La stratégie luxembourgeoise est donc risquée, et la panacée espérée reste un retour de la croissance dont le pays dépendait déjà avant la pandémie. Que les expert-e-s d’Idea ne cautionnent pas trop l’idée que les inégalités se creuseront après la crise est dans la nature des choses. Certains membres du patronat – comme Roland Kuhn, président de la Fédération des entreprises de construction, qui pèse sur le débat avec sa demande de liquider les congés collectifs –, veulent saper les acquis sociaux. À la remarque du woxx à ce sujet, la réponse – à titre personnel – d’un des membres d’Idea a été claire : « M. Kuhn est dans son rôle, tout comme le sera une Nora Back de l’OGBL quand elle dira le contraire. »

© Backhuysen – Wikimedia

Trancher dans ces situations n’est pas chose facile. On le constate dans les tribulations du ministre du Travail, Dan Kersch. S’il a affirmé suite aux questions du woxx sur la sécurité des acquis sociaux après le confinement que « les larges épaules devront porter plus que les faibles » et que, en tant que ministre, il est là « pour les personnes qui seront les plus mouillées », il s’est tout de même pris en pleine tronche une lettre enragée de la Chambre de commerce, de la Fédération des artisans et de l’Horesca pour ses propos sur les indépendant-e-s qui ne pourraient bénéficier de certaines des mesures prévues par le gouvernement. Alors que tout ce que Kersch voulait dire était que celles et ceux qui s’étaient empli les poches avant la crise ne pourraient réclamer l’aide publique de la même façon que celles et ceux qui déjà avant vivaient avec le minimum. Pas sûr que le chef de gouvernement libéral apprécie les saillies gauchistes de son ministre ; pas sûr non plus que la coalition survive aux épreuves qui l’attendent.

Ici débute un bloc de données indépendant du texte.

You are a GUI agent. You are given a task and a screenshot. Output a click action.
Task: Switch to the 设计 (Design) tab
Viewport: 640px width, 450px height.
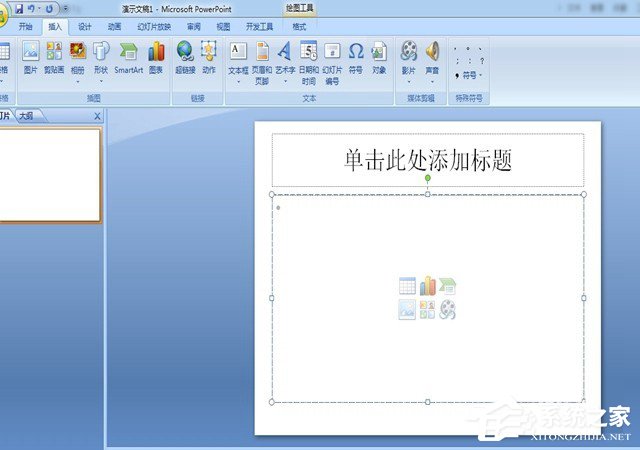pyautogui.click(x=85, y=27)
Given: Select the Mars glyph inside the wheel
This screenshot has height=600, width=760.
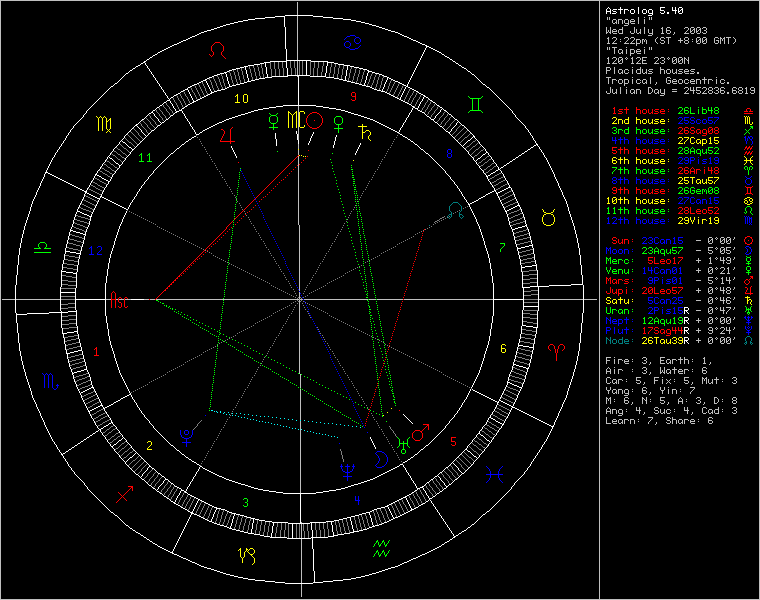Looking at the screenshot, I should point(421,432).
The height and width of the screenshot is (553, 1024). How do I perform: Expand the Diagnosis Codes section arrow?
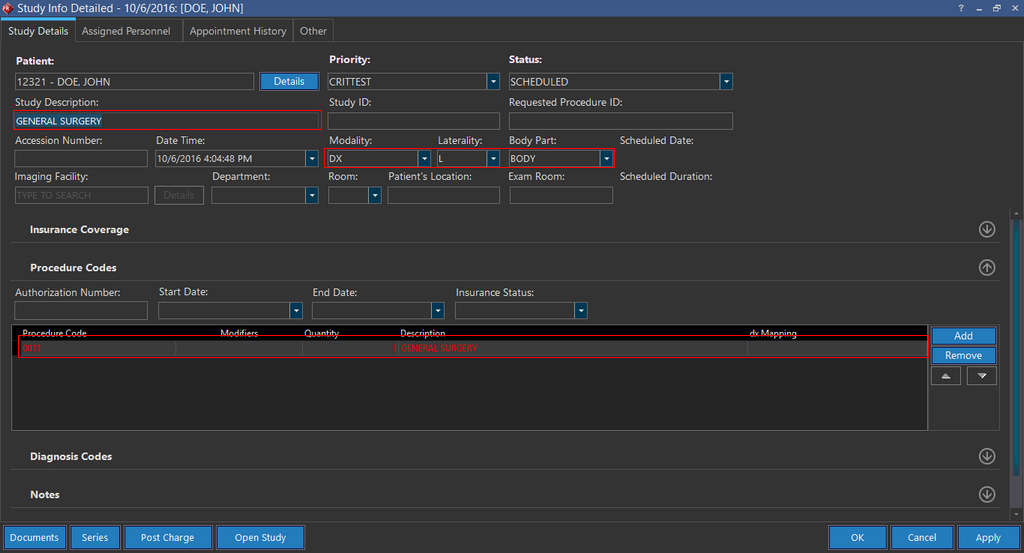point(986,456)
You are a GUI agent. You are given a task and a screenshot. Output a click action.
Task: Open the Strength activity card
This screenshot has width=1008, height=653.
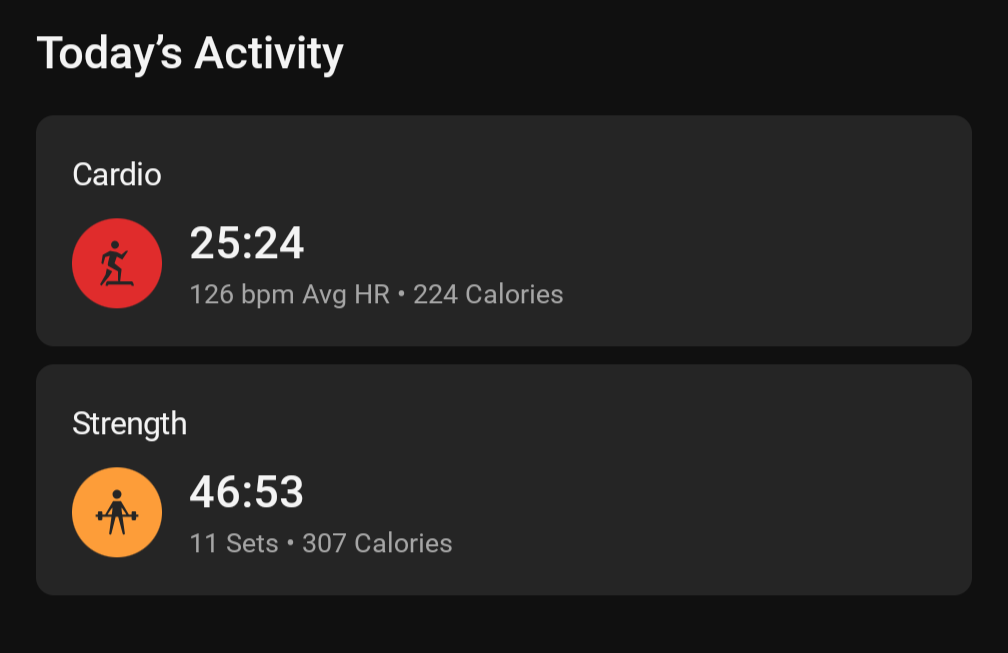(504, 479)
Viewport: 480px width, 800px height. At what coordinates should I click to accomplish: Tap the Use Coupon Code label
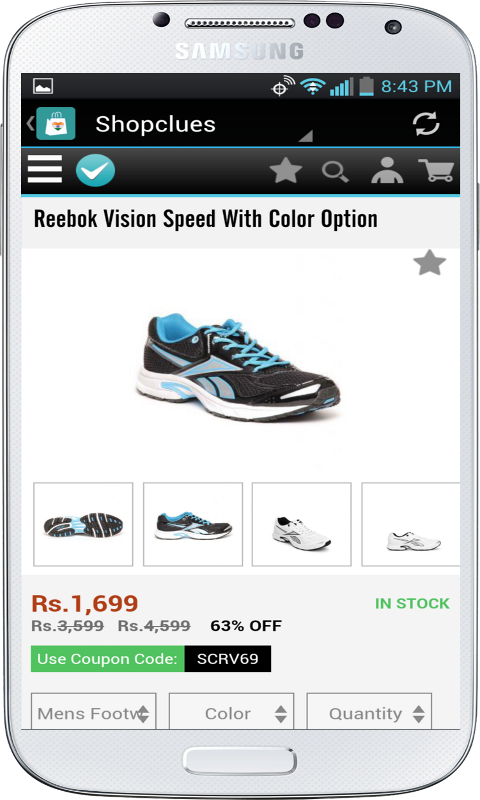[108, 659]
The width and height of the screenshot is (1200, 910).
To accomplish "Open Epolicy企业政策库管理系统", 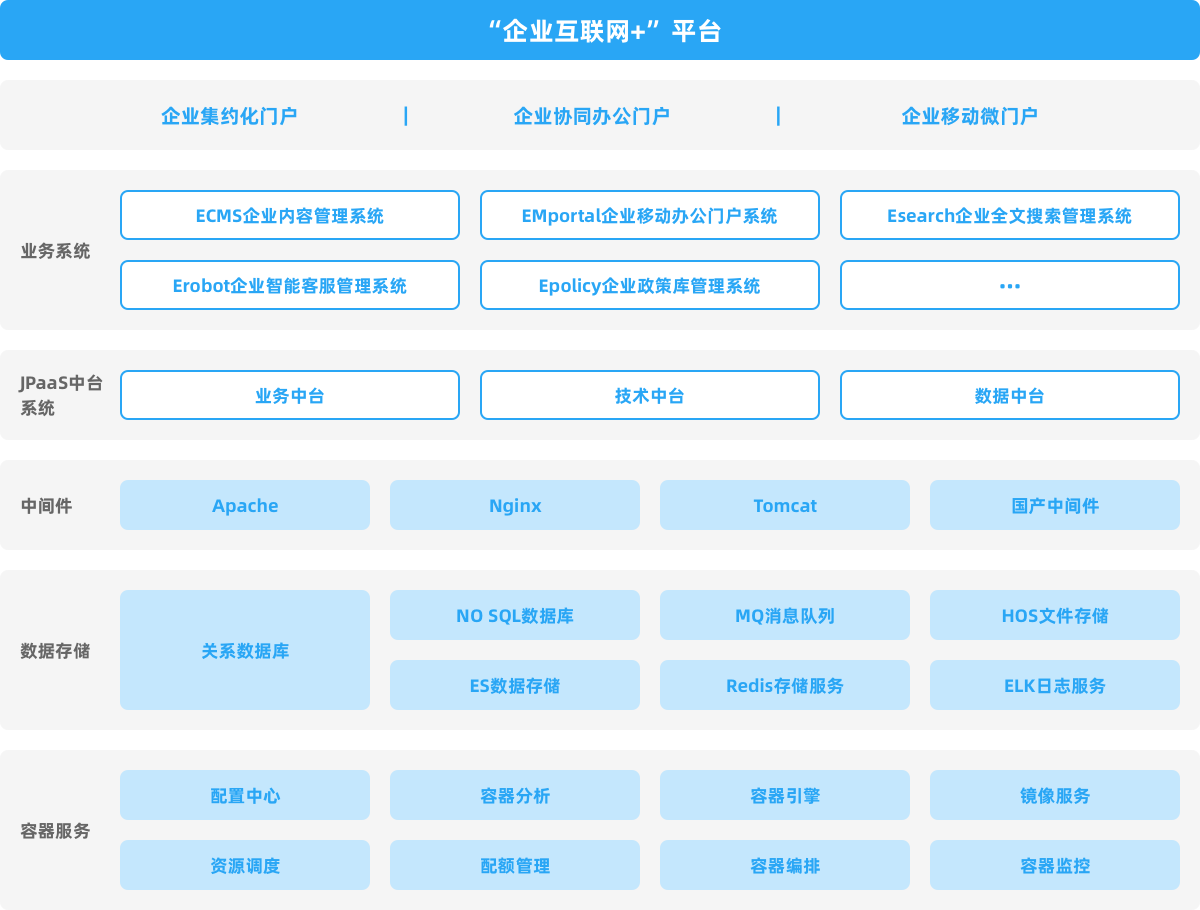I will coord(649,286).
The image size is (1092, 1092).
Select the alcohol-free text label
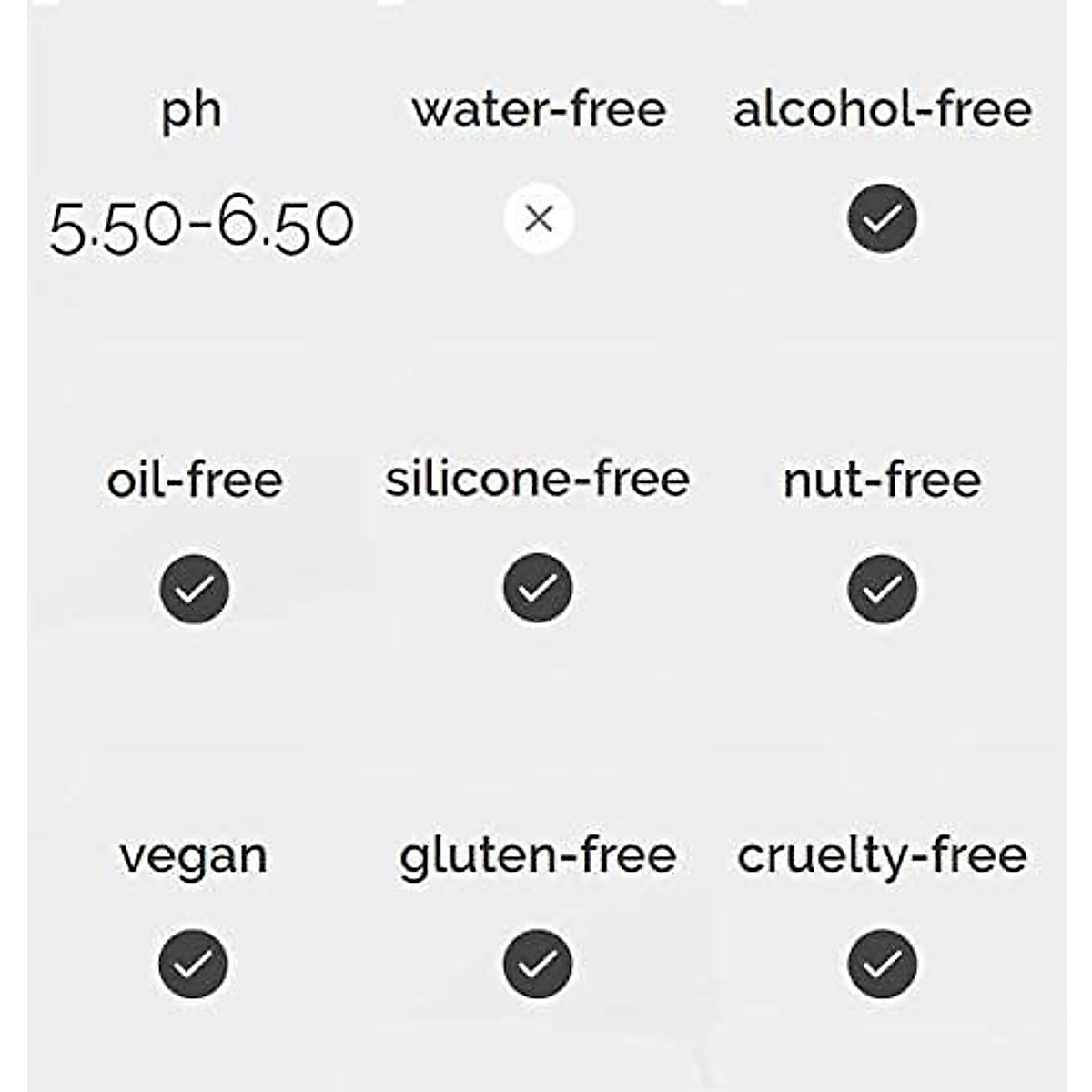(883, 109)
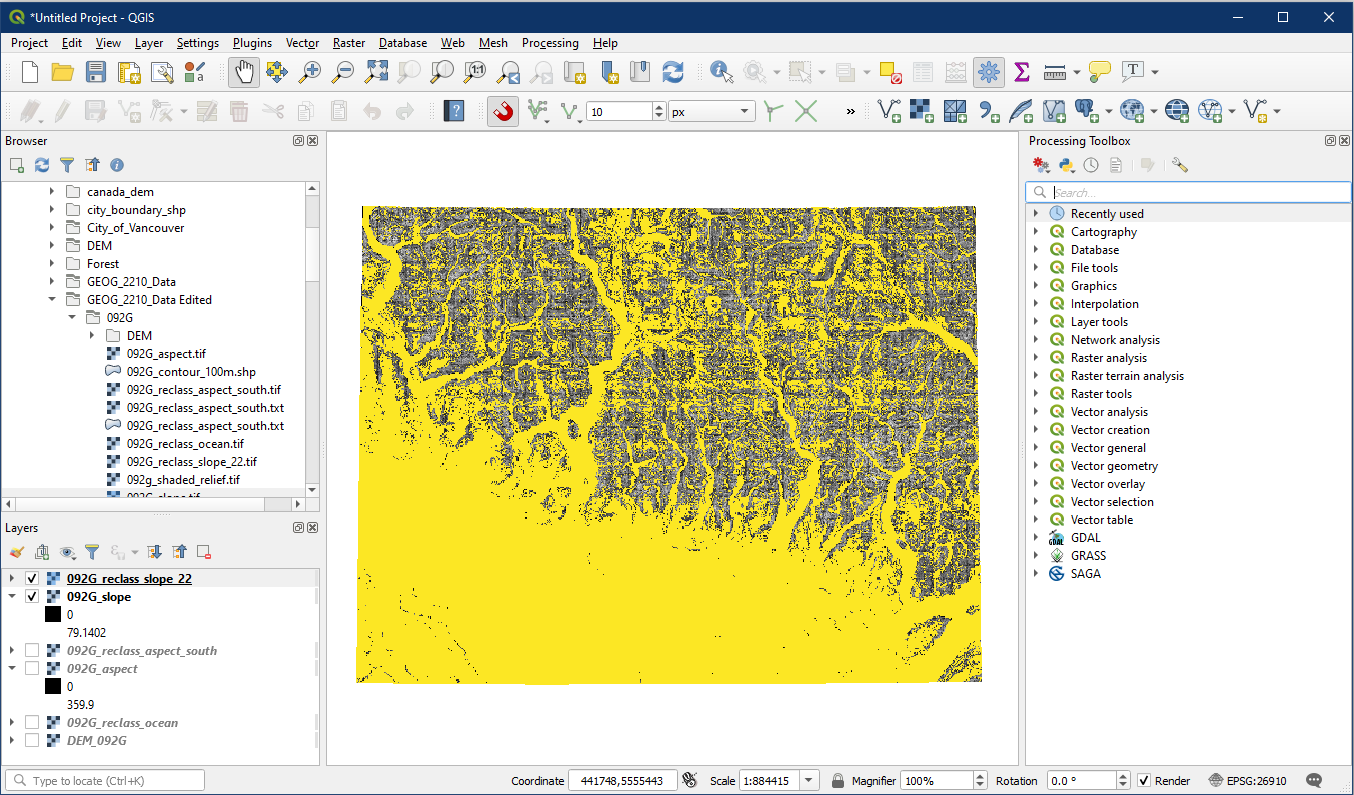Toggle the Render checkbox in status bar
1354x795 pixels.
[1144, 781]
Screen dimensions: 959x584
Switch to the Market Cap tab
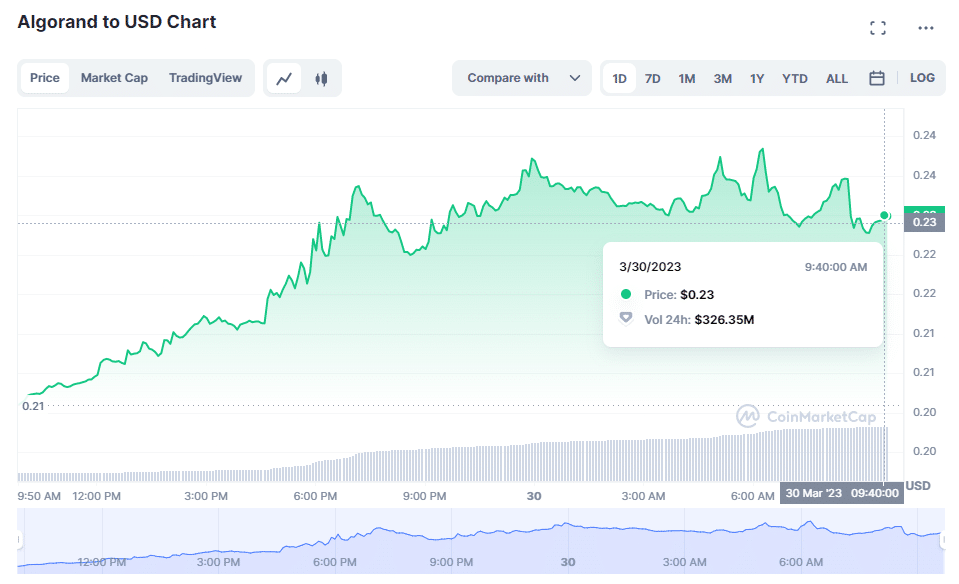114,78
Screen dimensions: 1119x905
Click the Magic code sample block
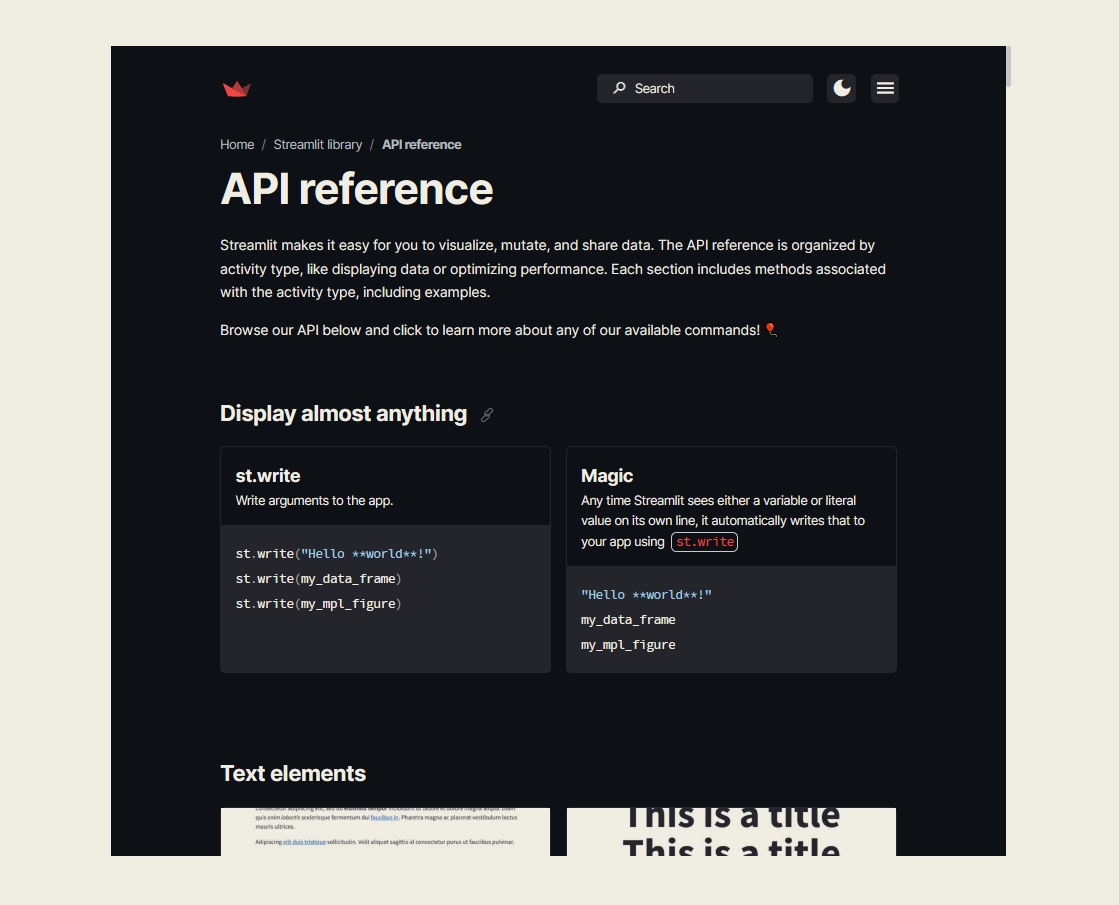[x=731, y=620]
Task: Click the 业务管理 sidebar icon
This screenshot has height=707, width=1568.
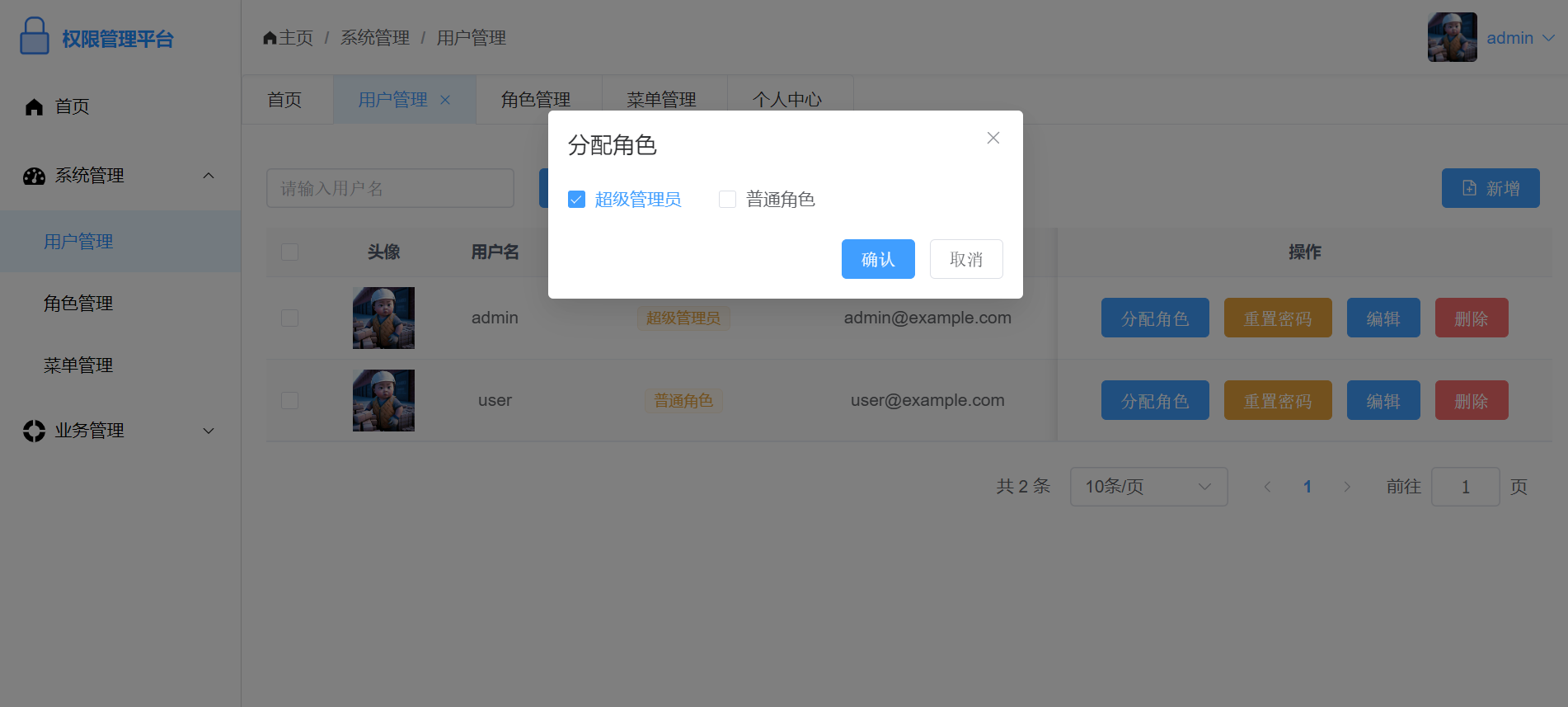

Mais ce n’est pas le seul problème : le risque de pauvreté, déjà très élevé au Luxembourg, va s’accroître pour toutes et tous, indépendant-e-s ou pas. Le logement va rester une préoccupation, alors qu’au plus fort de la crise le gouvernement ne veut absolument pas toucher aux propriétaires – même si ces derniers-ères continuent à demander des loyers, souvent exorbitants, à des gens dont les revenus se sont effondrés.

S’ajoute finalement la question des résident-e-s étranger-ères sans droit de vote, donc sans aucun contrôle sur des mesures gouvernementales qui les touchent plus durement que d’autres, alors qu’ils contribuent à l’impôt comme tout le monde.